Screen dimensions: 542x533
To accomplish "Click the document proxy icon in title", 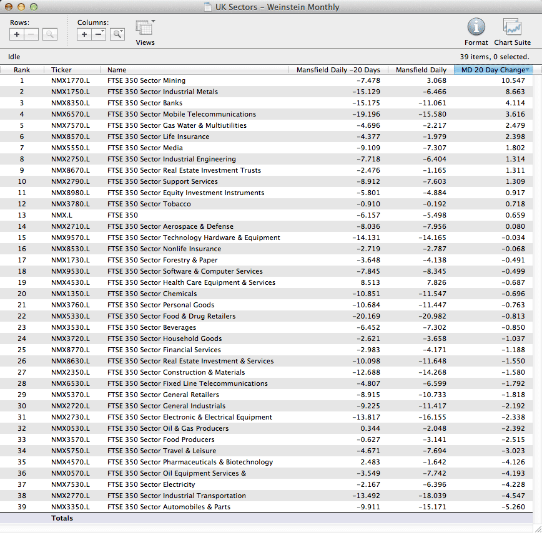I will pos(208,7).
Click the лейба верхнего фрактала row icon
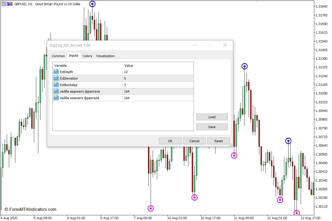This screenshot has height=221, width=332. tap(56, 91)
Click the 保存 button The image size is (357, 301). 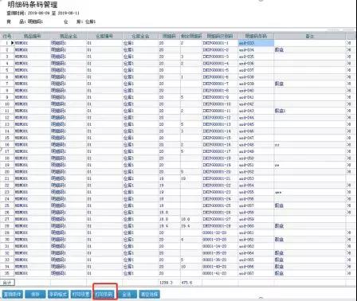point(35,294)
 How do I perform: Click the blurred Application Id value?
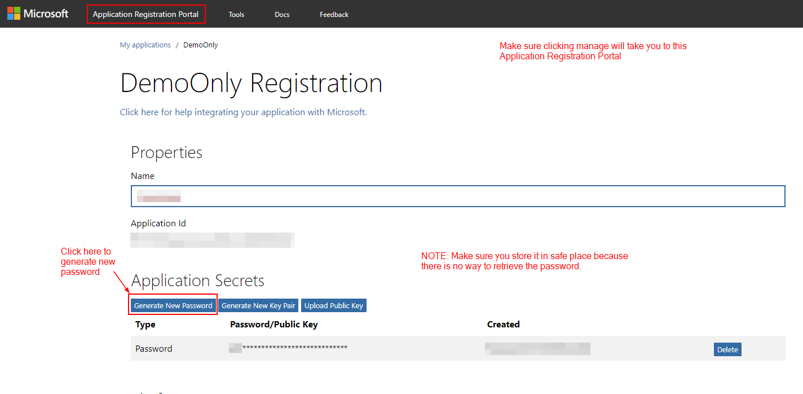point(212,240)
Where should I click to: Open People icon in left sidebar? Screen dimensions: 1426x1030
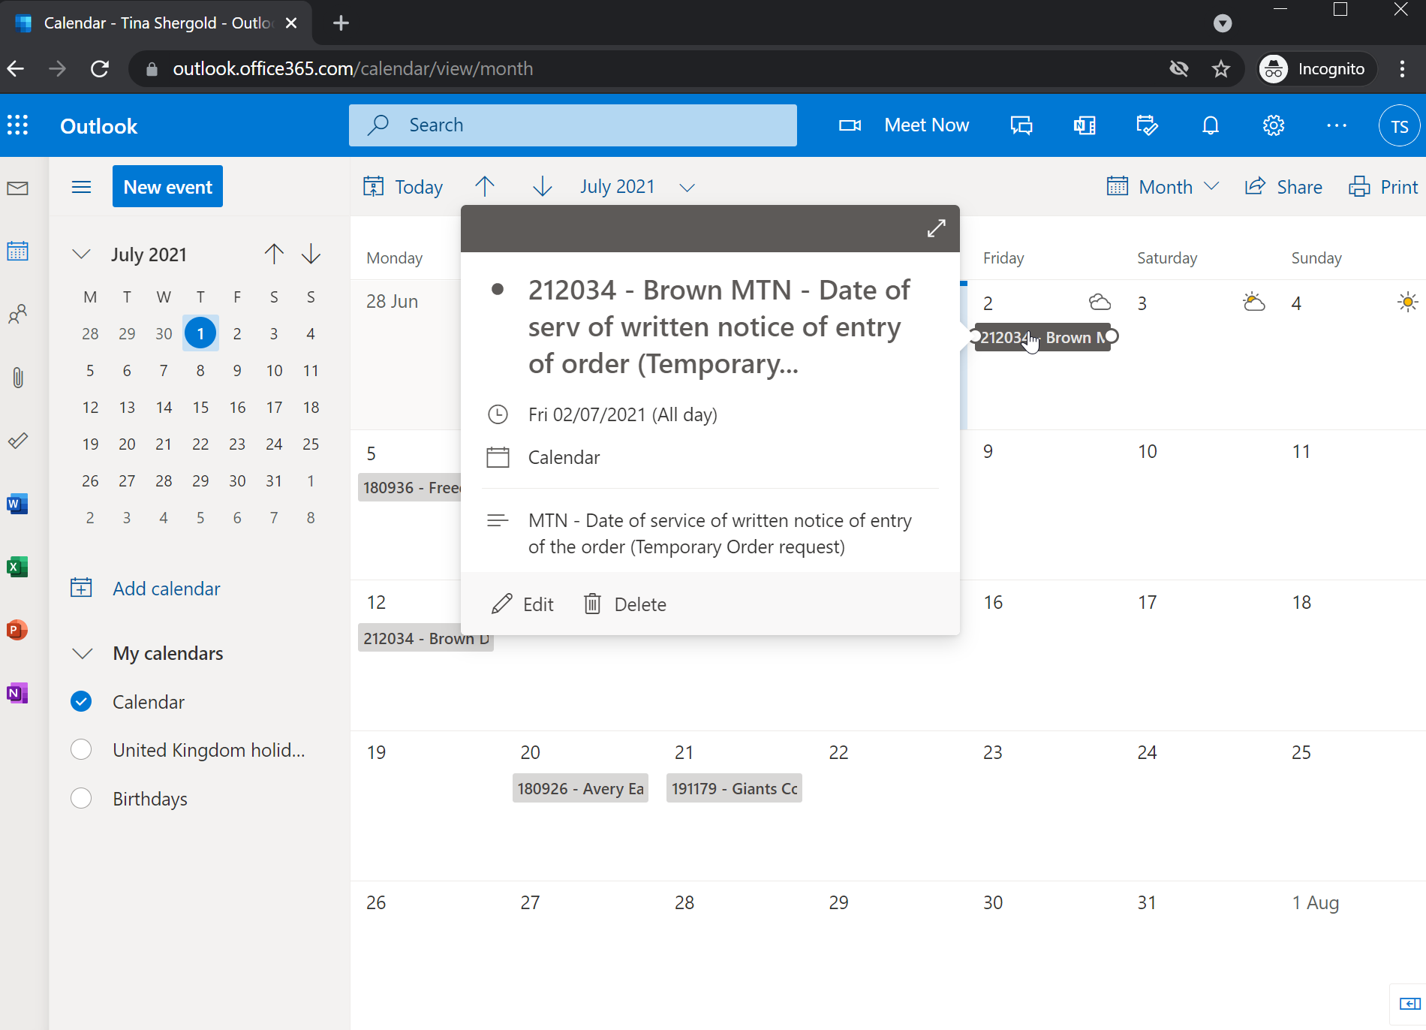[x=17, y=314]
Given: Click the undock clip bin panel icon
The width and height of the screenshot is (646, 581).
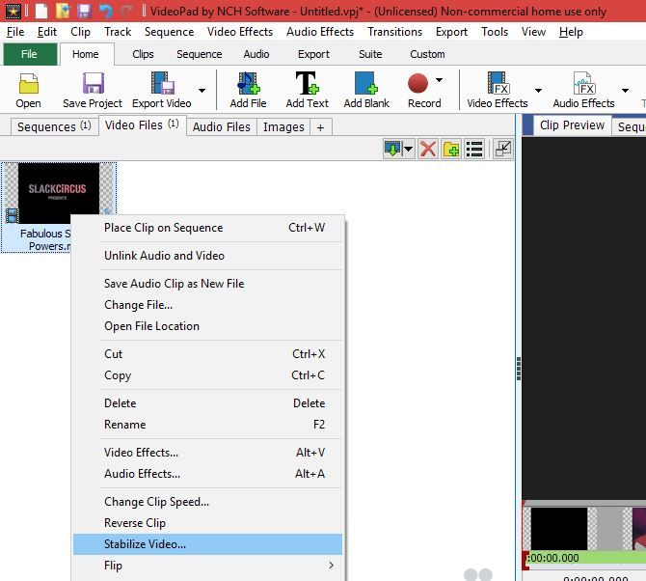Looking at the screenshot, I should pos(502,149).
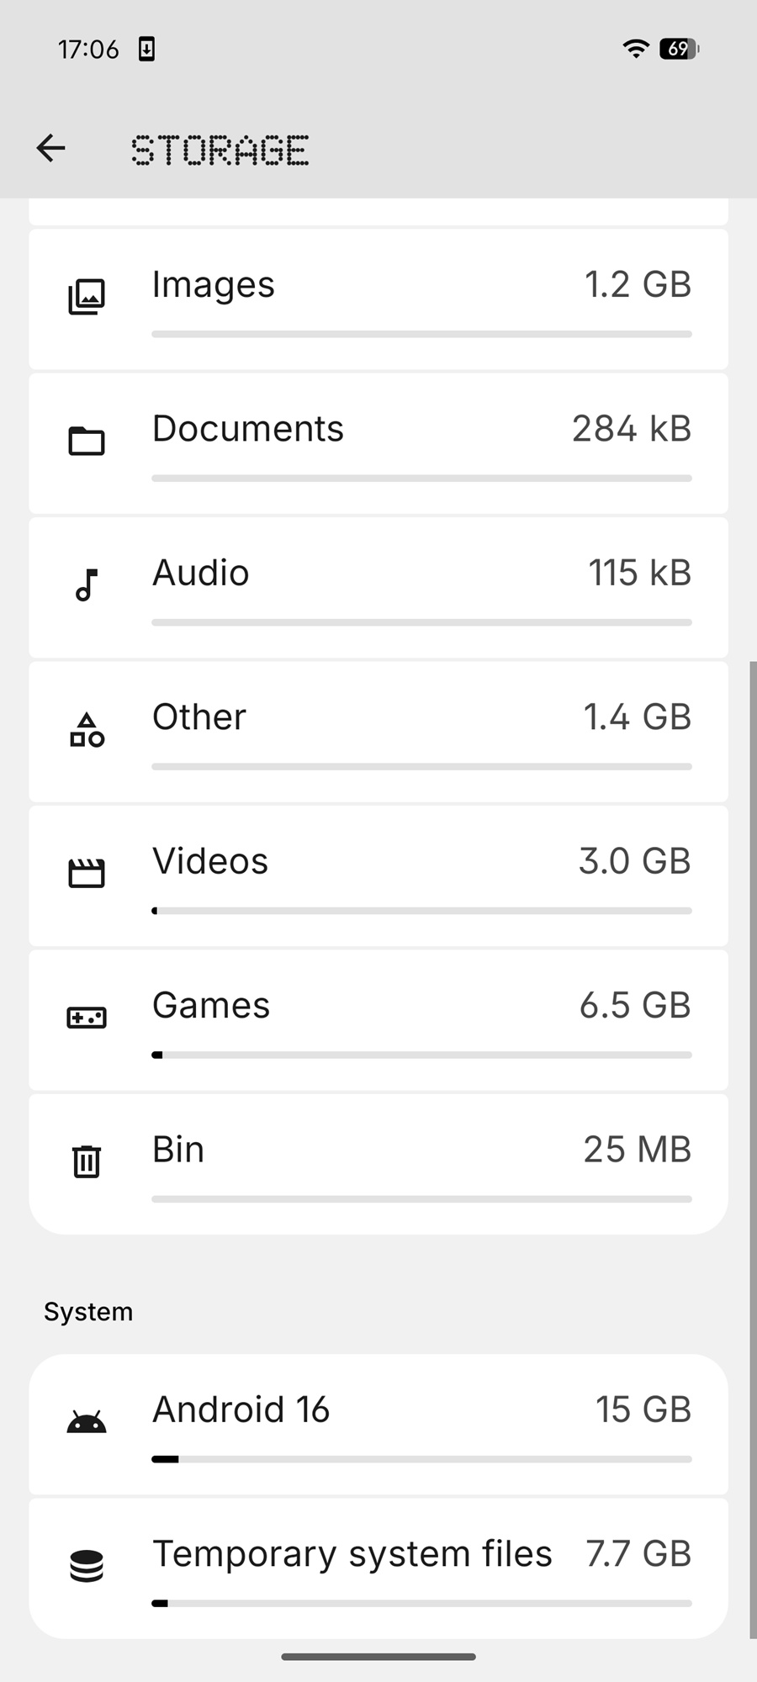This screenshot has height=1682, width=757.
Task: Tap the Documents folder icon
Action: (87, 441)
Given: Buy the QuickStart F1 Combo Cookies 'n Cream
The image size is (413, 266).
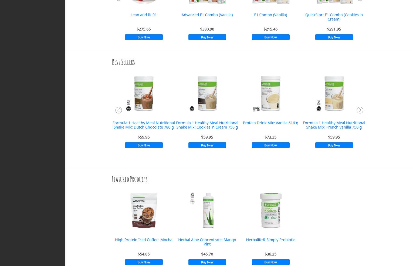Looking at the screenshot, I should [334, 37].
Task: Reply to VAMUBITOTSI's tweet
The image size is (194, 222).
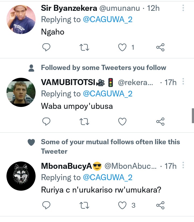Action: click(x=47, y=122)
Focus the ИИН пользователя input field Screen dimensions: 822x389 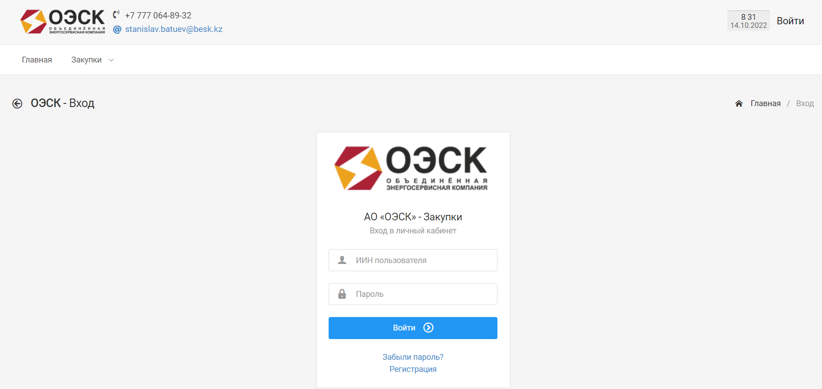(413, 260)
-------
» **INSTRUCTIONS TO FOLLOW**
Could you render the lines of the listing between the line containing "Given: Click the undock clip bin panel icon" and the line containing "Looking at the screenshot, I should [334, 37].", both included, as a numbered list without blank lines and without the pictures?

» **ANSWER BELOW**
1. Given: Click the undock clip bin panel icon
2. The width and height of the screenshot is (646, 581).
3. Looking at the screenshot, I should pos(502,149).
4. This screenshot has height=1682, width=757.
5. Task: Tap the Documents folder icon
6. Action: (87, 441)
7. Given: Buy the QuickStart F1 Combo Cookies 'n Cream
8. The image size is (413, 266).
9. Looking at the screenshot, I should [334, 37].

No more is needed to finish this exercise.